--- ASSIGNMENT ---
The job is to find each line of the records below that includes the word "Uncheck" and copy it.
***** RECORDS SUPPLIED
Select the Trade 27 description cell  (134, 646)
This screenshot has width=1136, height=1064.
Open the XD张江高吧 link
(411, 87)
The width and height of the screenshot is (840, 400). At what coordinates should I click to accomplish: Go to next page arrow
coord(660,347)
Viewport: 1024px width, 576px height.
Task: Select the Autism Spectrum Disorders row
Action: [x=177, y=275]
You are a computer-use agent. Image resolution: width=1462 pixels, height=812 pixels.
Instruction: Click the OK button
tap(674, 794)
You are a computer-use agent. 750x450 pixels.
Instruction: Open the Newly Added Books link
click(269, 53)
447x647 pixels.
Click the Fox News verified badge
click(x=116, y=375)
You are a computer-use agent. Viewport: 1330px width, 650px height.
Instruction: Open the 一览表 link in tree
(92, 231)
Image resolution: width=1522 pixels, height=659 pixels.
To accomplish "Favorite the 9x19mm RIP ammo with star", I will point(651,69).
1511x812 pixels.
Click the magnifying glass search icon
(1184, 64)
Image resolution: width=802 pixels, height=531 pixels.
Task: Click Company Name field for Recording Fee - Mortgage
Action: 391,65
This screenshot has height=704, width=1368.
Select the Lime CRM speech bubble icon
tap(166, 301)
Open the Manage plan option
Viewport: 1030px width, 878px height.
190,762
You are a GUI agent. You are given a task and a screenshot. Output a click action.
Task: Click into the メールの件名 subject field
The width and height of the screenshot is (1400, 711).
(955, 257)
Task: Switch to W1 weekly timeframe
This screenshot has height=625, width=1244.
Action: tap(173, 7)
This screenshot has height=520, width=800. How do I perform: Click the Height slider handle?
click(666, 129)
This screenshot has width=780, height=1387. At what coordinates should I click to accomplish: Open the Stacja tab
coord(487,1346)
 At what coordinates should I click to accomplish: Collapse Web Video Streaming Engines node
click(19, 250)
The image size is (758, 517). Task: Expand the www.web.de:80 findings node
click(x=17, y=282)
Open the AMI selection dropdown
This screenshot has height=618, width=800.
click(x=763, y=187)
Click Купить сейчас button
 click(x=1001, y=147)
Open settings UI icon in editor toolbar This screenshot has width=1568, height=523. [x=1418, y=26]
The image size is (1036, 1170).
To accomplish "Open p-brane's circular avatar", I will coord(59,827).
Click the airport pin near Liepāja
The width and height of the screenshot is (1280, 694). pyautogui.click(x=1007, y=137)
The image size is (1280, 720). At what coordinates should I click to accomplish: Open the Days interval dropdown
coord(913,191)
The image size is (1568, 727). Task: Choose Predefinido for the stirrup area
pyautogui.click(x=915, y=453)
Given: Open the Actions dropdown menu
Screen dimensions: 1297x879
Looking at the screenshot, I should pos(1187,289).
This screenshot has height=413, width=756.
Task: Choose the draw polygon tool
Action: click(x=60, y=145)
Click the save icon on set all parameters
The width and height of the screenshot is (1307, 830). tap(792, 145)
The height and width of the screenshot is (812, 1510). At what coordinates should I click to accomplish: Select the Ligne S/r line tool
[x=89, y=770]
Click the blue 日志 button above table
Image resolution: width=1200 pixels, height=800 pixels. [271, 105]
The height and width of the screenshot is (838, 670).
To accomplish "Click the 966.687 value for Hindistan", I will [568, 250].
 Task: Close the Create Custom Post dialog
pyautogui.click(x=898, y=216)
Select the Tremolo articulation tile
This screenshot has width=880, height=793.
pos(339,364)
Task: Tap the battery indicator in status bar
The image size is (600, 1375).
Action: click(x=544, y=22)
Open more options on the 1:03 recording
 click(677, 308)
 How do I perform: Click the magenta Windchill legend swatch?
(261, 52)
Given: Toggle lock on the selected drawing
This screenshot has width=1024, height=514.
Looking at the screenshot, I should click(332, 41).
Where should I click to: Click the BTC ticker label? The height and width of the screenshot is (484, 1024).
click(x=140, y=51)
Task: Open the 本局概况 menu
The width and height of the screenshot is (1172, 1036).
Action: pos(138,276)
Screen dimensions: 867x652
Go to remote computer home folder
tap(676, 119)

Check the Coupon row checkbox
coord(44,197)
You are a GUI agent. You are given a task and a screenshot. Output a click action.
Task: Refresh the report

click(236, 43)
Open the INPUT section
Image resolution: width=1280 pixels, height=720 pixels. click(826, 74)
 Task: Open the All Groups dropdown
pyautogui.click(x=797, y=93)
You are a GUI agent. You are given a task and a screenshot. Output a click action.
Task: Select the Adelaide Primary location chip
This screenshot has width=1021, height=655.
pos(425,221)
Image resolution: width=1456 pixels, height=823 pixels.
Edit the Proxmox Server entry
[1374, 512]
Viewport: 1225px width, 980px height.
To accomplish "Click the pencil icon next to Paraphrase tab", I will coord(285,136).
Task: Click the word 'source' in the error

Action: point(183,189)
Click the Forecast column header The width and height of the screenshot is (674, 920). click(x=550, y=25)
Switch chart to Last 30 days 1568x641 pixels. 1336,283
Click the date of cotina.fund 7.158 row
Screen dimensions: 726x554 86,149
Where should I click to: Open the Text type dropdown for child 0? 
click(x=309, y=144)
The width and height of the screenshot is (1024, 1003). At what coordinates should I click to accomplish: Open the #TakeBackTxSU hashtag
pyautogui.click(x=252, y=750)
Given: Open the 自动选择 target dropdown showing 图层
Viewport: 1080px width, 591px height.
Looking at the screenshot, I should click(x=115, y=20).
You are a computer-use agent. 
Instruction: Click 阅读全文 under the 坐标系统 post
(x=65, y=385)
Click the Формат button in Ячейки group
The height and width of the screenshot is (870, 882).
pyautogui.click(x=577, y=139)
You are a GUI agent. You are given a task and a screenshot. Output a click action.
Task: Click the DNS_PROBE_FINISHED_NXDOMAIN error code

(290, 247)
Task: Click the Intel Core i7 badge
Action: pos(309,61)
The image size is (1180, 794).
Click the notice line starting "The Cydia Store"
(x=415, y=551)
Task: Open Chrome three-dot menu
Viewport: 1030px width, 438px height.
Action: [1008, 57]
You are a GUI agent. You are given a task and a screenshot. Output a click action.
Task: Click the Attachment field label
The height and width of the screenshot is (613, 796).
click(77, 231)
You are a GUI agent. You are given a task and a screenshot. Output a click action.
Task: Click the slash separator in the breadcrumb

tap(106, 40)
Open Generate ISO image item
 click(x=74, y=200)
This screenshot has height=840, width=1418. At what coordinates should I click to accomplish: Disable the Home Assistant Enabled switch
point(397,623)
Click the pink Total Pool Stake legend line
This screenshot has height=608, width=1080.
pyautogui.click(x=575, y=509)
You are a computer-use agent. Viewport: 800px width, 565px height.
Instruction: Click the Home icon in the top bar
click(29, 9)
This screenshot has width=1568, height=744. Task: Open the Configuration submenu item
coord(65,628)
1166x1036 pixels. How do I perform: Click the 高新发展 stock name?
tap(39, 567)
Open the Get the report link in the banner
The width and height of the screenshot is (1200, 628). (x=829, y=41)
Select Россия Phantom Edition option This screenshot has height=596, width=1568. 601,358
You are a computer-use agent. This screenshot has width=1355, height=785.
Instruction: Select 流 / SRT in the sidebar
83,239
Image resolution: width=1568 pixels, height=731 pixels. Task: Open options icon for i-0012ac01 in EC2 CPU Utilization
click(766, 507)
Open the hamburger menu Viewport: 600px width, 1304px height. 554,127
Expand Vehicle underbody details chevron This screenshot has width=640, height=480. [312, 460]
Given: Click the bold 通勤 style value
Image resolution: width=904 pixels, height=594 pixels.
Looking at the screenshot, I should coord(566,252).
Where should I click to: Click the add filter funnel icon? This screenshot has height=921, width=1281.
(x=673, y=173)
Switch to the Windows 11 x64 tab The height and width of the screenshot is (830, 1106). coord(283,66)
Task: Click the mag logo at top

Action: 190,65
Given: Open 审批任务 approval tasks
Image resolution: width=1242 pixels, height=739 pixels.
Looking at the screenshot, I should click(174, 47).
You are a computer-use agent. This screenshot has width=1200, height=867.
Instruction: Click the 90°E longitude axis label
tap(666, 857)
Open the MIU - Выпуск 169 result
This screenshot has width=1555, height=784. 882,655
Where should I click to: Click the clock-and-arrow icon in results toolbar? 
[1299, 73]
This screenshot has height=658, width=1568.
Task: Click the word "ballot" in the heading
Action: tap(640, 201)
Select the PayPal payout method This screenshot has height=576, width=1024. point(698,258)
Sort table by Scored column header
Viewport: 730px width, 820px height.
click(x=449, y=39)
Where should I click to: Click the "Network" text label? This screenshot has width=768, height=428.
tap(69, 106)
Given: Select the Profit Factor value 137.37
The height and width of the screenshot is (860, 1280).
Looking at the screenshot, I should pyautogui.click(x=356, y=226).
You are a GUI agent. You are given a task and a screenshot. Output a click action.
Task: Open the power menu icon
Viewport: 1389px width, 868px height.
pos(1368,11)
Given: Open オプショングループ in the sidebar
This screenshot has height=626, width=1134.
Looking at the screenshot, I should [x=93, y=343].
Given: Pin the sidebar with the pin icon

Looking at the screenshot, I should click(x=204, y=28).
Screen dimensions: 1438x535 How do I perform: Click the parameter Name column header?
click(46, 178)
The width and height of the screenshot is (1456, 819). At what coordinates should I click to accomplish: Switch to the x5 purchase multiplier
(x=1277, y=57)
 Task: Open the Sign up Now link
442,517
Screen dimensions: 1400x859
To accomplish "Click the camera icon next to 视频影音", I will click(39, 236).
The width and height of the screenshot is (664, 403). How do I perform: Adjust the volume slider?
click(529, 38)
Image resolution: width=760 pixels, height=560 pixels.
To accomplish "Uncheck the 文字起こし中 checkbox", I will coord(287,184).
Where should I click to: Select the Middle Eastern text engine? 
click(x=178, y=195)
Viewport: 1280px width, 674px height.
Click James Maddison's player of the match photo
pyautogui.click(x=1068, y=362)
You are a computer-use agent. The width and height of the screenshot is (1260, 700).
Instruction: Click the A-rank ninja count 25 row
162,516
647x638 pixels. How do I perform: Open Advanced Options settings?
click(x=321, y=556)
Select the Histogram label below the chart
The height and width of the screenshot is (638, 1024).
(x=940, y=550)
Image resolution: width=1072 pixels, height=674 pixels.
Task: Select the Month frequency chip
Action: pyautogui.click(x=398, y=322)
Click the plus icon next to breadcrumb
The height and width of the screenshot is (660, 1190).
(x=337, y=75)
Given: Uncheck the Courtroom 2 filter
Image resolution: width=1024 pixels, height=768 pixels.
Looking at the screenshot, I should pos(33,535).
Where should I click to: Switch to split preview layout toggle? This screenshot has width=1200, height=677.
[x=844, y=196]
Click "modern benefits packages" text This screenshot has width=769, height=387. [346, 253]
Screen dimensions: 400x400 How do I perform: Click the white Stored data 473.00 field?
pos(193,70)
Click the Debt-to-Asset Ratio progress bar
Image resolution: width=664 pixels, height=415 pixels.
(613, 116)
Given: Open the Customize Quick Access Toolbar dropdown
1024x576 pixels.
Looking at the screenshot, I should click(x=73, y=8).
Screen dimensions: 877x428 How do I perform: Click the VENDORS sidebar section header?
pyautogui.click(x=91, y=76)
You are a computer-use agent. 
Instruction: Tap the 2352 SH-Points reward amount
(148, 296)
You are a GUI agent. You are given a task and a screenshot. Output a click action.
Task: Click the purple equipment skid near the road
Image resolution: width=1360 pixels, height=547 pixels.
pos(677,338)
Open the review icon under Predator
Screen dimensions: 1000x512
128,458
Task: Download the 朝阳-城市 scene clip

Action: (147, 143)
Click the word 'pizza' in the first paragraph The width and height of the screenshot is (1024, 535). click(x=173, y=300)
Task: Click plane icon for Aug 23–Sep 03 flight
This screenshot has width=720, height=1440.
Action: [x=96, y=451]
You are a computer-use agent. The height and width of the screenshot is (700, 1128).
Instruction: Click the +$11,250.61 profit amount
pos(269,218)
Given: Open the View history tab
**********
--- EXERCISE RESULT ---
To accomplish "Uncheck the 文字起こし中 checkbox", I will coord(287,184).
Given: Uncheck the Courtroom 2 filter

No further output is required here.